Thomas Friedman and his ideas with regard to the current situation in Iraq and what could be done better there deserves to be read by everyone with an interest in the subject up to the very highest levels. Extreme people on any side, left or right however,would most likely always reject his ideas as naive.

I believe those extremists are the truly naive people though.
No solution can ever be found with compromises.

Taro



To: RetiredNow who wrote (212705)12/5/2004 12:48:33 PM
From: Amy J  Read Replies (1) | Respond to of 1574439
 
Mindmeld, Friedman is one smart dude.
He's liked by all sides, both cons and dems, and by people of various opinions.
Regards,
Amy J



To: RetiredNow who wrote (212705)12/5/2004 10:11:03 PM
From: tejek  Respond to of 1574439
 
This is more likely to be Bush's legacy:

Bush sets out plan to dismantle 30 years of environmental laws

By Geoffrey Lean in Washington
05 December 2004

George Bush's new administration, and its supporters controlling Congress, are setting out to dismantle three decades of US environmental protection.

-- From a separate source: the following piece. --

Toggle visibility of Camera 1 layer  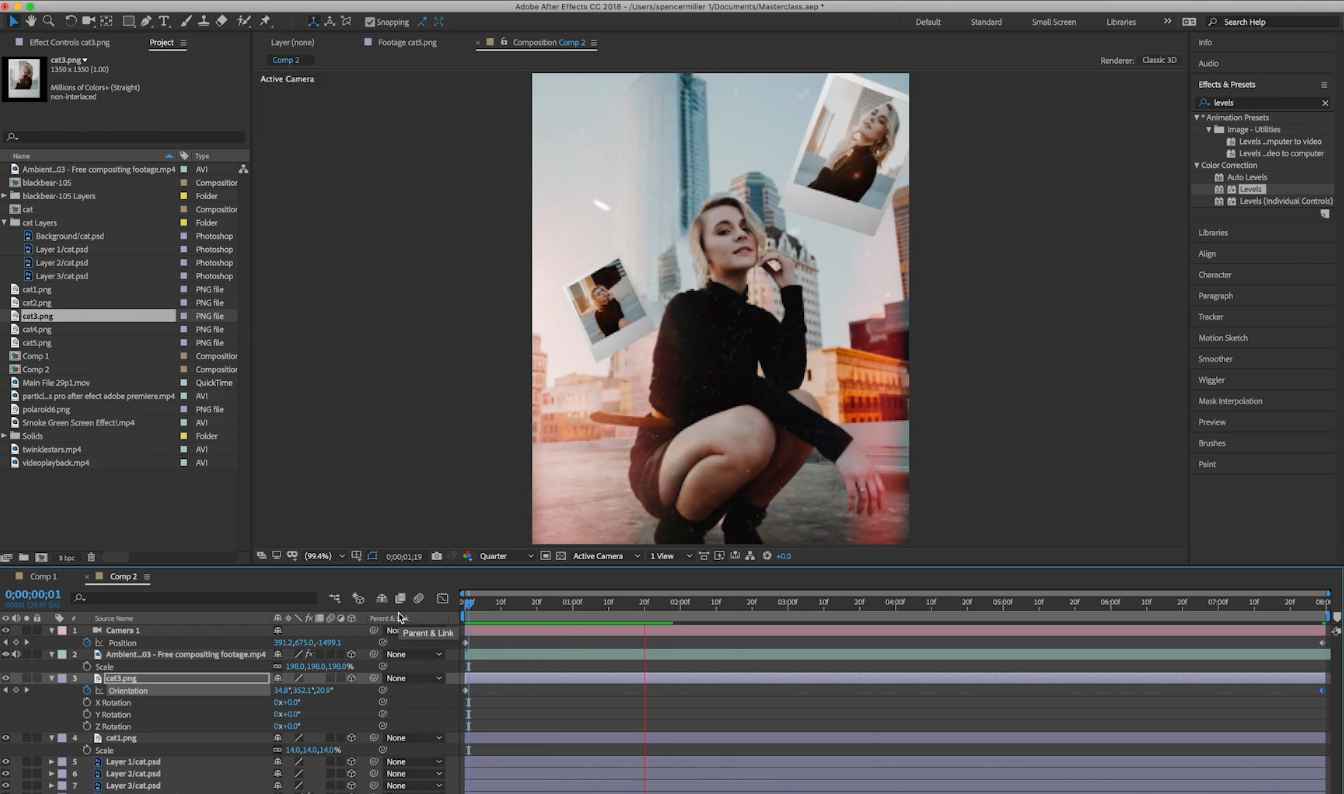click(6, 631)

In little over a month since his re-election, they have announced that they will comprehensively rewrite three of the country's most important environmental laws, open up vast new areas for oil and gas drilling, and reshape the official Environmental Protection Agency (EPA).

They say that the election gave them a mandate for the measures - which, ironically, will overturn a legislative system originally established by the Republican Presidents Richard Nixon and Gerald Ford - even though Mr Bush went out of his way to avoid emphasising his environmental plans during his campaign.

"The election was a validation of the philosophy and the agenda," said Mike Leavitt, the Bush-appointed head of the EPA. He points out that over a third of the agency's staff will become eligible for retirement over the President's four-year term, enabling him to fill it with people lenient to polluters.

The administration's first priority is the controversial plan to open up the Arctic Wildlife Refuge for oil drilling. Two years ago the Senate defeated plans to exploit the refuge - home to caribou, polar bears , musk oxen and millions of migratory birds - by 52 votes to 48.

But with the election of four Republican senators in favour of the drilling, and the disappearance of one who opposed it, the administration now has the votes forvictory.

It plans to follow with an energy bill - also defeated in the last Congress - which would investigate vast new tracts for exploitation for oil and gas. It will also encourage the building of nuclear power stations, halted since the 1979 Three Mile Island accident.

Far more radical measures are also under way. Joe Barton, the Texas Republican chairman of the House Energy and Commerce Committee, who is to help push through the energy bill, has also announced a comprehensive review of the Clean Air Act, one of the world's most successful environmental laws.

Environmentalists predict the emasculation of the Act, which has cut air pollution across the country by more than half over the last 30 years. Not to be outdone, the Republican chairman of the House Resources Committee, Richard Pombo, has announced a review of the Endangered Species Act, for the protection of wildlife. The law has been the main obstacle to the felling of much of the US's remaining endangered rain forest. And in a third assault, Congressional leaders have also announced an attack on the National Environmental Policy Act, which requires details of the environmental effects of major developments before they proceed.

Philip Clapp, president of the National Environmental Trust, said last week that the previous Bush administration had largely contented itself with weakening environmental legislation, but the new one intended to go much further. He added: "We will now see an assault on the law which will set the US in the direction of becoming a Third World country in terms of environmental protection."

The environmentalists point out that almost every local referendum on environmental issues carried out on election day achieved a green majority.

They recall the fate of the assault on environmental law - headed by the former Congressional Speaker, Newt Gingrich, in the mid 1990s - which caused such opposition that Congress enacted tough new green legislation.